Records from a dataset
-.-.-

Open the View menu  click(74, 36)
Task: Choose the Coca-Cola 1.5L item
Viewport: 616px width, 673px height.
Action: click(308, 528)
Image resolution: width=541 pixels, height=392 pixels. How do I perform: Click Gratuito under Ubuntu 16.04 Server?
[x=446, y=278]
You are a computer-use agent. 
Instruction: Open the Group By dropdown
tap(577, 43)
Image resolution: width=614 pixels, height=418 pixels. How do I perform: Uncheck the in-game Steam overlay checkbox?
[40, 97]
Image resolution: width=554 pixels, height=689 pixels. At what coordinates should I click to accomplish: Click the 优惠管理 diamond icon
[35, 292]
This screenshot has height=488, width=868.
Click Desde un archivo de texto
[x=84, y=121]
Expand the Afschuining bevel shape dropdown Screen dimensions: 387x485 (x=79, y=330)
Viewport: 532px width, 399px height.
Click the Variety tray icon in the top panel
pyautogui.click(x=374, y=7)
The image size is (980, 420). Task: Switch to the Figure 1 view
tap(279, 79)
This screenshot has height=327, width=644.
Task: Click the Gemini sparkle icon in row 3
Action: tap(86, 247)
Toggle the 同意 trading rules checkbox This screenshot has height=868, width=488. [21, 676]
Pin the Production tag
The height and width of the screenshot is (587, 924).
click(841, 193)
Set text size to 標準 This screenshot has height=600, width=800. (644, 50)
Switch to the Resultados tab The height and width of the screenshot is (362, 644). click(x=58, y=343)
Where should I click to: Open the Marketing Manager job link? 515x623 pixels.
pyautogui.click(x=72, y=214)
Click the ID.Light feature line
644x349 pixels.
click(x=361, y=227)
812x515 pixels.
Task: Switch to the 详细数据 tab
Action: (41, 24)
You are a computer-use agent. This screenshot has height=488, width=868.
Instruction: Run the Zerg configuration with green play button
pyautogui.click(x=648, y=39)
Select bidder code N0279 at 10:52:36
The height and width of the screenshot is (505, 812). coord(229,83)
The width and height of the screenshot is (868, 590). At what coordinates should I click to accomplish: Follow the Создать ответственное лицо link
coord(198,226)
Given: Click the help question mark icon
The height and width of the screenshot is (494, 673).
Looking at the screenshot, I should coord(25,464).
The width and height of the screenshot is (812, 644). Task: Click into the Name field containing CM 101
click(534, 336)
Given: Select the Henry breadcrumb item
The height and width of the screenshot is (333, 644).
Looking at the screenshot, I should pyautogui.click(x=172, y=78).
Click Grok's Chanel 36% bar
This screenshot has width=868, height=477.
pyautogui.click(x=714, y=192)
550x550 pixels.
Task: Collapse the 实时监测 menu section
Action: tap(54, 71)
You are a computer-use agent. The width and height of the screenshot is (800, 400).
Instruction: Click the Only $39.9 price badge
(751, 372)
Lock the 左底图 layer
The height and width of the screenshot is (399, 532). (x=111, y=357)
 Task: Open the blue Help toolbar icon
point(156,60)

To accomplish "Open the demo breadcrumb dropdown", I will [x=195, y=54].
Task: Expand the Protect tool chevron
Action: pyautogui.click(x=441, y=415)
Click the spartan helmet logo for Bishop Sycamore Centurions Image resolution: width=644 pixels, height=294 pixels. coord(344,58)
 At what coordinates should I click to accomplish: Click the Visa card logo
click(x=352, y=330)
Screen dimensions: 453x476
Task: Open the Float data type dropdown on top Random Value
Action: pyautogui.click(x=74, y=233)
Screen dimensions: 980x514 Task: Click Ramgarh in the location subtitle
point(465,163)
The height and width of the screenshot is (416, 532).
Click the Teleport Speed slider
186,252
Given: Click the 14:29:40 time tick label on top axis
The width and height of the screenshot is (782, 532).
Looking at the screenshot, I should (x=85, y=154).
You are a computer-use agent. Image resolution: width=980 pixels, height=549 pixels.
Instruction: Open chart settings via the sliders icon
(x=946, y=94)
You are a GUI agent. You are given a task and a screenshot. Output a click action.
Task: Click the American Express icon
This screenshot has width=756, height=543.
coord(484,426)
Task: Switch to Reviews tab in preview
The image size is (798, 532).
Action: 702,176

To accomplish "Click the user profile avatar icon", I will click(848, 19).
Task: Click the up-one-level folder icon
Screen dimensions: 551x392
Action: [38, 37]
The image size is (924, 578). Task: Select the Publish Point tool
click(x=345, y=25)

-.-.-

Among the lines above, find those holding "item" and copy each one.

TASK ANSWER
Task: Choose the Coca-Cola 1.5L item
Given: Select the Henry breadcrumb item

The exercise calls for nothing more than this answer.